Austin Channing Brown

Austin Channing Brown: A Voice We Need to Hear

It is the Jewish New Year, and I’m going to use this as a good reason to restart my blog. Yes, it has been a while. Life has gotten busy, of course, and a move closer to Messiah College’s campus, where I teach statistics, didn’t help. Still, it is time to begin to use this venue again to use my voice, and point to voices I think we all should be listening to.
Today’s post falls into this latter category. I’ve been tracking the various cases of African-American men shot, and often killed, by police officers with no discernible need. This is heartbreaking. To see the reaction has been troubling as well. There seems to be no hope or promise of remorse and apology, let alone truth and justice prevailing. I’ve been at a loss for words about what to say, and how to explain this to my children, two of whom have already been confronted with the reality that their skin color will lead to them being devalued and treated differently because their skin is a beautiful shade of light brown. Still, I’ve felt like I must say something. Thankfully, as I was processing the latest video of John Crawford being shot inside a Walmart while carrying an air rifle/BB gun in an “Open Carry” state, I came across a post by Austin Channing Brown. Channing Brown’s voice is one I’ve come to respect and I make sure I read whatever she writes. (You might want to subscribe via email, like I do.)

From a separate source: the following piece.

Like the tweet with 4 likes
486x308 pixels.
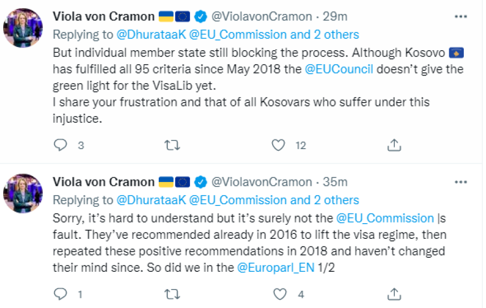tap(279, 294)
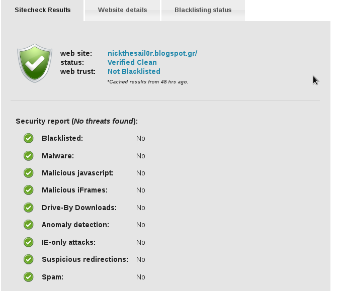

Channing Brown’s post speaks to our rush to reach reconciliation without making sure true justice is done. Here is a taste:

Heres what many think reconciliation looks like:

1. Having friends of color
2. Having diverse congregations
3. Serving in justice ministries
4. Hiring a person of color

I know this is going to be a little disheartening, so I am just going to say it. None of these things fall under the umbrella of reconciliation without one very large precondition: Justice.

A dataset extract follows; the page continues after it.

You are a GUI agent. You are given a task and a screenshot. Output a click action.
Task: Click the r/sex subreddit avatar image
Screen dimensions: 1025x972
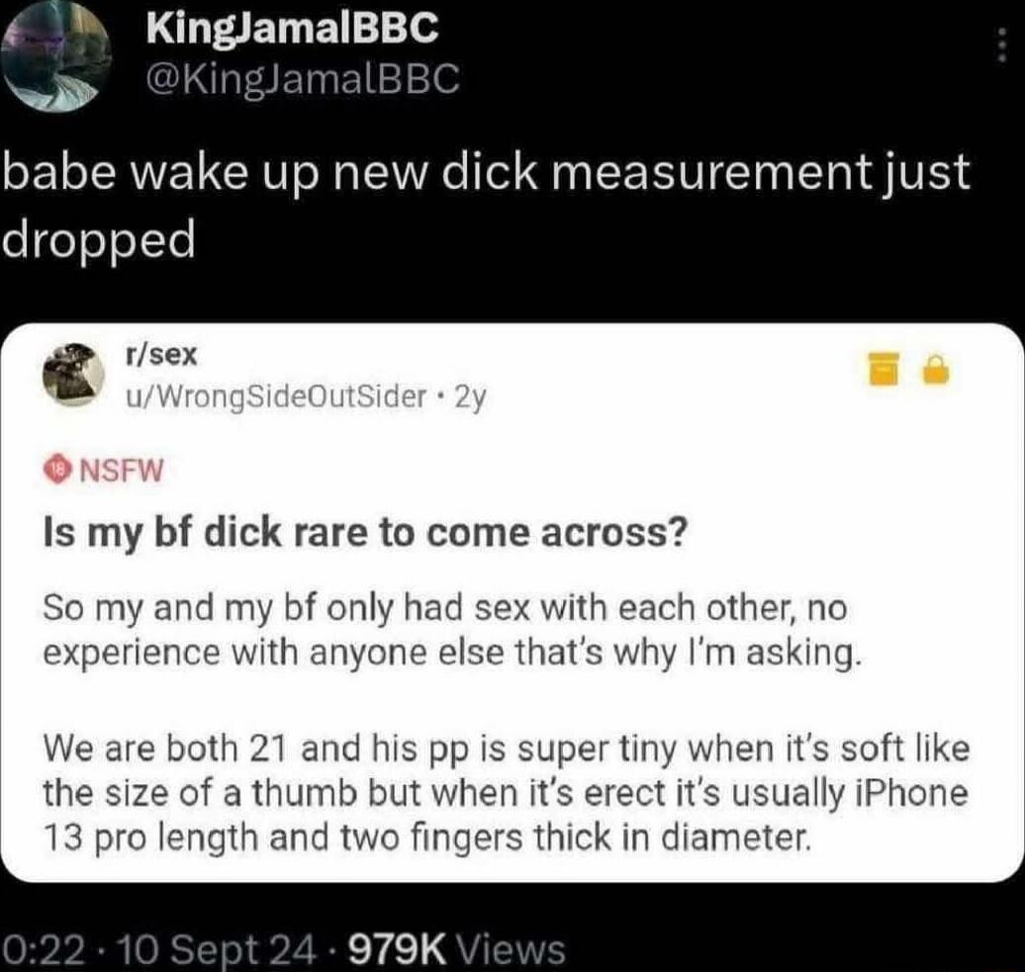[x=74, y=375]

Wow. I know I’ve been guilty of rushing to these. I’ve pushed friends and pastors to be looking for 2. and 4. recently. But I’ve never really mentioned Justice. Ouch. I cannot hope to express as eloquently and bluntly as Channing Brown does the implications of this jump over justice, so I will just beg you to go read her post. We, especially those of us who are white, must listen and learn from this wise woman.